The timing of the releases, just two weeks before the first anniversary of the IRA ceasefire, reflects the importance attached by Dublin to showing sceptical hard-line republicans that the peace process is bringing tangible benefits to their community, despite the absence of movement towards all-party talks in Northern Ireland.
Those being freed today from Portlaoise Prison were serving terms of five to 10 years for offences from armed robbery to possession of arms and explosives.
Dominic Adams, Brian Kenna and Patrick Lavin were among six jailed for 10 years in 1990 after an abortive bank raid at Enniscorthy in Co Wexford. An accomplice in the raid, Pamela Kane, was freed in February.
Leslie Kinsella was one of five serving nine years for storing a large cache of explosives in a shed in Arklow, Co Wicklow. Ciaran O'Dwyer was serving 10 years for a similar offence.
Liam Phelan had been jailed for five years for allowing the IRA to store a major weapons cache on his Kilkenny farm.
The group includes former Limerick Garda, Denis Kelly, 31, from Mallow in Cork, sentenced to five years in February 1992 for passing details of pending Garda raids on republican arms dumps in the Limerick area to the IRA. He was due to be released in November. The freeing of the 12 means there are now just 29 IRA prisoners in jails in the Republic.

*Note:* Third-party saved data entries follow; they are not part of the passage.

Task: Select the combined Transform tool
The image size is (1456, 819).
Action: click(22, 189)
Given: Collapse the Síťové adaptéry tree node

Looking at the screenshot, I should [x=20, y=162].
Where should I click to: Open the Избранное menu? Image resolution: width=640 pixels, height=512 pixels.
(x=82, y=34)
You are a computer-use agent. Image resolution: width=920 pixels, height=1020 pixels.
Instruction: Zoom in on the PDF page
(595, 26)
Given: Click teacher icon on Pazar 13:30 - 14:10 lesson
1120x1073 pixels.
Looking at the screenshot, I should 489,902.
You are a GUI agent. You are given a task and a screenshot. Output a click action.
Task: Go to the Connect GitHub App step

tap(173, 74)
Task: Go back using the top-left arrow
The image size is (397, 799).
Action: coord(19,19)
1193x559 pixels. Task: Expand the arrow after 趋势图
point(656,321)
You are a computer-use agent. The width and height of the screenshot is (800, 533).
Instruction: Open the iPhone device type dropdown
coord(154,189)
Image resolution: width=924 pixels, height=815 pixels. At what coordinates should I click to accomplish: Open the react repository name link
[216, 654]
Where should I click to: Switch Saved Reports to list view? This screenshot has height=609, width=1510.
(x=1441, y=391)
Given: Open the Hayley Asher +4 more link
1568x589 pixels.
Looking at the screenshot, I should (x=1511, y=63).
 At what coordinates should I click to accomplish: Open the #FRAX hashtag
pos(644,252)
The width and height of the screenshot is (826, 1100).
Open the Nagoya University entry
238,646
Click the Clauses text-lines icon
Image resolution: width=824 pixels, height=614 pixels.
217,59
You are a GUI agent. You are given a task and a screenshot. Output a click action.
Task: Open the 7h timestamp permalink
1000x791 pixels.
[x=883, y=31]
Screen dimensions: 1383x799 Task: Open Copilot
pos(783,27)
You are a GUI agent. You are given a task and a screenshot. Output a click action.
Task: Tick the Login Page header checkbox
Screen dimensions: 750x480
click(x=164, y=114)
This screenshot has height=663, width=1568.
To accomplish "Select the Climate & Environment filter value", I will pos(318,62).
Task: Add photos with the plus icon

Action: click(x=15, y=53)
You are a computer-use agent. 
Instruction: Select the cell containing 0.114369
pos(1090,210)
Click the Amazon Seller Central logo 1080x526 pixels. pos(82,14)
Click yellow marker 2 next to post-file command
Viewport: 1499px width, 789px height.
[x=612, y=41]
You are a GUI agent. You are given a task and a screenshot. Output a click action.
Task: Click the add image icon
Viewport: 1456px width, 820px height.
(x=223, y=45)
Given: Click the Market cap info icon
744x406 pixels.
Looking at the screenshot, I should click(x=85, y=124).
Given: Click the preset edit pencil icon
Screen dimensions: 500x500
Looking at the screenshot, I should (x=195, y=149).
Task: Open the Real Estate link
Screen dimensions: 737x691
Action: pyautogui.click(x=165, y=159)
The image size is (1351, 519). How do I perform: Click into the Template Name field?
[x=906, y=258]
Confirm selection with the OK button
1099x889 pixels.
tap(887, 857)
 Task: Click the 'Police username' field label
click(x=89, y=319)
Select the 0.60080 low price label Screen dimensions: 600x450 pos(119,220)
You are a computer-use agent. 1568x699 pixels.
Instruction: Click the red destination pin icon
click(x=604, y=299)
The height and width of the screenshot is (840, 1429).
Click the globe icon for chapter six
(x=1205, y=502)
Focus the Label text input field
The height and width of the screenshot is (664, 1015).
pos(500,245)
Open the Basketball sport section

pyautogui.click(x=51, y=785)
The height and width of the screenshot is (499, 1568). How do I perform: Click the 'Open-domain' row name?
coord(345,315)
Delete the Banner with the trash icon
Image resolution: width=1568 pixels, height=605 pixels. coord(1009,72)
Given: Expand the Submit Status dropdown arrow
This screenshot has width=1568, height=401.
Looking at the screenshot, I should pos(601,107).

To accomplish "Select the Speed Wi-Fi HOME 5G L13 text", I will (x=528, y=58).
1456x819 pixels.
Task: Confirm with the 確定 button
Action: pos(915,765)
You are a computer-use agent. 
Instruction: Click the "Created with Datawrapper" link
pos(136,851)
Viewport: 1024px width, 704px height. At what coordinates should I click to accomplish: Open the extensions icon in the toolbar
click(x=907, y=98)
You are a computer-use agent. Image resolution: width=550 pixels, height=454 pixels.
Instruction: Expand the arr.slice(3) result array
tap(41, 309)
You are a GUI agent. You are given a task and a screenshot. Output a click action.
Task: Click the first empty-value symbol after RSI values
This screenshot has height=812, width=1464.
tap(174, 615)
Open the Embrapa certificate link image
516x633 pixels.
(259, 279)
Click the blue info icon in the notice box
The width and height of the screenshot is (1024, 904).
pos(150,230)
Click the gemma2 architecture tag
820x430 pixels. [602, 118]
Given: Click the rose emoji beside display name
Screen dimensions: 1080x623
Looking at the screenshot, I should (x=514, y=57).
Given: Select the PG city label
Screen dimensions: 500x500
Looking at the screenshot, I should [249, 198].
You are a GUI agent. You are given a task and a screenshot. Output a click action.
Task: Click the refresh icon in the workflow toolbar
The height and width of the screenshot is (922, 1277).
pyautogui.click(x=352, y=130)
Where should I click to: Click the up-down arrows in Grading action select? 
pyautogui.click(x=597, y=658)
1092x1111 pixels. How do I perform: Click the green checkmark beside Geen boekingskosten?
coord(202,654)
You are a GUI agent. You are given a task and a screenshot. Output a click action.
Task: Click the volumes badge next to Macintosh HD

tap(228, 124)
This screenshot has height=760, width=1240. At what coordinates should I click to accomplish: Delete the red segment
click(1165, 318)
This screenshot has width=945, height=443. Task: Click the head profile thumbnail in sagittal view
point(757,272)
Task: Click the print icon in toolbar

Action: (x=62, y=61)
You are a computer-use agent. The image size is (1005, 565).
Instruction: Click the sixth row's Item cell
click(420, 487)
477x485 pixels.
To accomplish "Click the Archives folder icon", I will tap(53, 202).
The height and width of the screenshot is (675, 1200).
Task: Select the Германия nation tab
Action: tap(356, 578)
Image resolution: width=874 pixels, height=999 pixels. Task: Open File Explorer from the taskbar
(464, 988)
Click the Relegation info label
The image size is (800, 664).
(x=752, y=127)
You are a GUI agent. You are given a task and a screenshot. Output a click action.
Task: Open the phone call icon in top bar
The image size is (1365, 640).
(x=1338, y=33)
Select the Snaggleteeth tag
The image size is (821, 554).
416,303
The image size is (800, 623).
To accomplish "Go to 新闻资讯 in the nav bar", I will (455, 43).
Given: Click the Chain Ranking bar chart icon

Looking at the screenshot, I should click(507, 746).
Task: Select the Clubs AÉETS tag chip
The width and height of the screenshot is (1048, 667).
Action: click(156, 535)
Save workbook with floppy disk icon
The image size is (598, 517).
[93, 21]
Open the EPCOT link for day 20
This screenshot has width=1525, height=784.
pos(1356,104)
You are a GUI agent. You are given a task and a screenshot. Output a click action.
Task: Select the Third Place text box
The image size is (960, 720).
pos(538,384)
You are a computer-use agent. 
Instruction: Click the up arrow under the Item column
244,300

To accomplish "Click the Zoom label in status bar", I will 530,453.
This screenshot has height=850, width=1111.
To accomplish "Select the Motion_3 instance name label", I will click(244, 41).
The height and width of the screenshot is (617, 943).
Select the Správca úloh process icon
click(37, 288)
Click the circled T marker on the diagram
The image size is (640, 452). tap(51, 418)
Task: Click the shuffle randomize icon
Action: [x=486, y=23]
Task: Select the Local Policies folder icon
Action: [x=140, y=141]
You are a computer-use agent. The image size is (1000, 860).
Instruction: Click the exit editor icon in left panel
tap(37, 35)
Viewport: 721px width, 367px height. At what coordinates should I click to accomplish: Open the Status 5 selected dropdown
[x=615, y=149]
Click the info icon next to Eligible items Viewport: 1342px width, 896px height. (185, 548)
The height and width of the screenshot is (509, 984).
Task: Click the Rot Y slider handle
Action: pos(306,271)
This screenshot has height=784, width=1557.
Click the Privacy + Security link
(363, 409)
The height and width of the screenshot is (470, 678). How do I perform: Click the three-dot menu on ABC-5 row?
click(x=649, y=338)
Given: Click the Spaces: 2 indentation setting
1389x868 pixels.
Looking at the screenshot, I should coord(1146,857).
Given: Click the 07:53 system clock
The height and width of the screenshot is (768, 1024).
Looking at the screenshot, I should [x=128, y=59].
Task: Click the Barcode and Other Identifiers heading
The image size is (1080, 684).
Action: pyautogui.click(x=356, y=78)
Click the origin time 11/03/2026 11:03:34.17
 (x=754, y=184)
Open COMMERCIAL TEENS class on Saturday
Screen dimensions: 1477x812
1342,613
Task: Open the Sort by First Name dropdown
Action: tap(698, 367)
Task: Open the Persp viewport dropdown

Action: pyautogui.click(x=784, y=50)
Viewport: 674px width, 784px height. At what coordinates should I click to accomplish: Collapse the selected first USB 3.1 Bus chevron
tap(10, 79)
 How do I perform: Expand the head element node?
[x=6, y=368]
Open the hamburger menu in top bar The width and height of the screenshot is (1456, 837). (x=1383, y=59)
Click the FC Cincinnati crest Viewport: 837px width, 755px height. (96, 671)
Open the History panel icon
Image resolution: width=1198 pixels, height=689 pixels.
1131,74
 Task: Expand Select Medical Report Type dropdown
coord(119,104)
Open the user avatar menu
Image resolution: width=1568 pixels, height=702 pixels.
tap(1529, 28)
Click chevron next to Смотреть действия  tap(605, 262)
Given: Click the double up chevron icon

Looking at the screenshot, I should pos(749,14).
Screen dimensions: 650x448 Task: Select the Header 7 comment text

A spokesman for John Bruton, the Taoiseach, said the releases were part of the Irish government's ongoing examination of individual prisoners' cases, and showed its wish to underpin the peace process and its confidence in the permanence of the republican ceasefires.
The Irish Justice Minister, Nora Owen, endorsed the releases as "a significant contribution to the peace process".
The Sinn Fein vice president, Pat Doherty, welcomed the releases, but said they only served to highlight "the inaction by the British Government on the whole issue of prisoners".
t An appeals court in San Francisco has ordered the extradition of convicted terrorist James Smyth to Northern Ireland to complete the remaining two to five years of his 20-year sentence for trying to kill an off-duty prison guard in 1977, a crime he denies, writes Edward Helmore.
Smyth was one of 38 prisoners who broke out of the Maze in 1983 and had been living under an assumed identity in San Francisco for nine years. He is to fight the extradition.